Alexandra Mac Kargan : pour l'instant, je n'en ai qu'une avec qui je travaille depuis un certain temps et je suis sa bêta aussi. On a la même vision de l'écriture et de ce qu'on attend d'un roman. Ça tombe bien. Nous sommes complémentaires sur de nombreux points. Elle a par exemple un talent particulier pour dénicher les répétitions. Nous sommes tellement sur la même longueur que nous avons signé récemment Bianca et Rusëa, en quatre mains. Je me pose la question en ce moment d’en chercher une deuxième pour mon projet en cours. Le point de départ du roman comporte une particularité et il me faudrait un regard extérieur pour vérifier que cela fonctionne correctement. Si je le fais, ce devra être quelqu'un qui me suit, que je connais et qui est disponible pour un rendu rapide. Sur Arkham, au début, j'avais plusieurs bêta qui lisaient au fur et à mesure des chapitres. Je me suis rendu compte alors qu’avoir plusieurs bêta, c’était trop chronophage pour moi. Ensuite, certaines avaient leur idée de ce que devait devenir l'histoire et cela ne correspondait pas à ce que j'avais en tête. Quand je commence une histoire, j'ai la trame et je sais exactement où je vais. Donc c’était plutôt contre-productif pour moi.
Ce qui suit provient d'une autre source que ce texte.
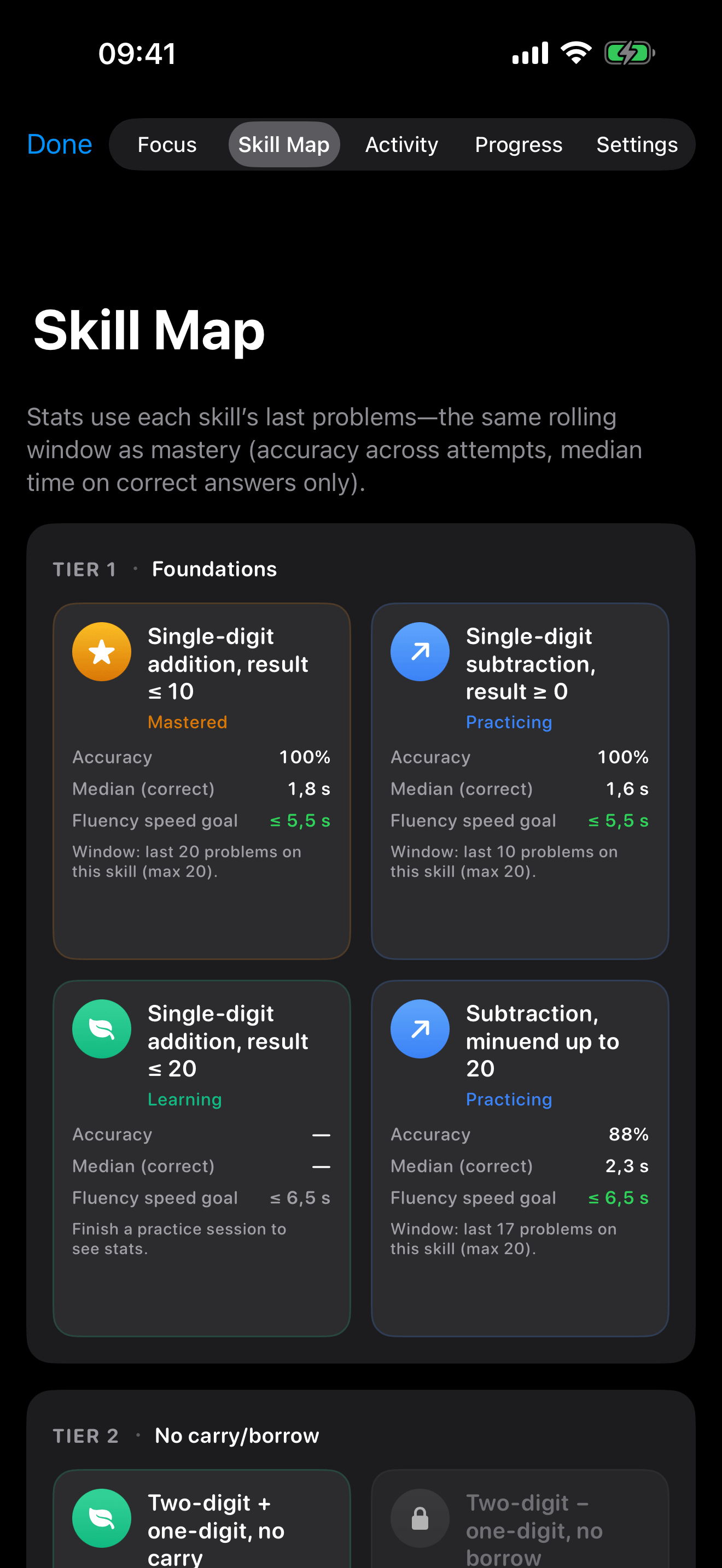Select the green leaf icon on addition ≤ 20

101,1029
5. Avez-vous avec votre bêta, une technique spéciale ?

Lee Winter : non, je passe simplement en revue chaque remarque méthodiquement, en faisant des allers-retours entre Word (que mes bêtas utilisent pour m’envoyer leurs corrections) et Scrivener[2] (que j’utilise moi).

Alexandra Mac Kargan : je lui envoie les "paquets" au fur et à mesure que j'écris. Premier jet brut sans relecture. On travaille via Skype, j'ai le retour en direct. C’est une technique particulière qui demande une grande disponibilité de chaque côté. L’avantage c’est que les remarques sur l’histoire sont intégrées directement dans l’écriture de la suite et cela évite des risques d’incohérence.
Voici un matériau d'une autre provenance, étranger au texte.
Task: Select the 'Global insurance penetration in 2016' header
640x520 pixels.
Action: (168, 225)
6. Est-ce que vous vous préparez à l’impact psychologique des commentaires et si oui, comment ?

Lee Winter : je me prépare avant de lire les commentaires de ma petite amie et je m'assure que je suis toujours dans de bonnes conditions mentales pour y faire face. Je sais que cela la montre sous un jour affreux, mais il y a une chose sur laquelle nous sommes toutes les deux d'accord : l'histoire doit passer en premier. Cela éclipse l'ego ou la préciosité. Mais je dois m'assurer que je suis prête à recevoir tout ce qu'elle va me balancer, car si je ne suis pas préparée mentalement, je risque de me retrouver en situation d'échec, le blocage de la page blanche, pendant des jours. C'est pourquoi le fait d'avoir des bêtas lecteurs enthousiastes en même temps est un réel cadeau. Ils peuvent être la cuillère de sucre dont vous avez besoin pour continuer.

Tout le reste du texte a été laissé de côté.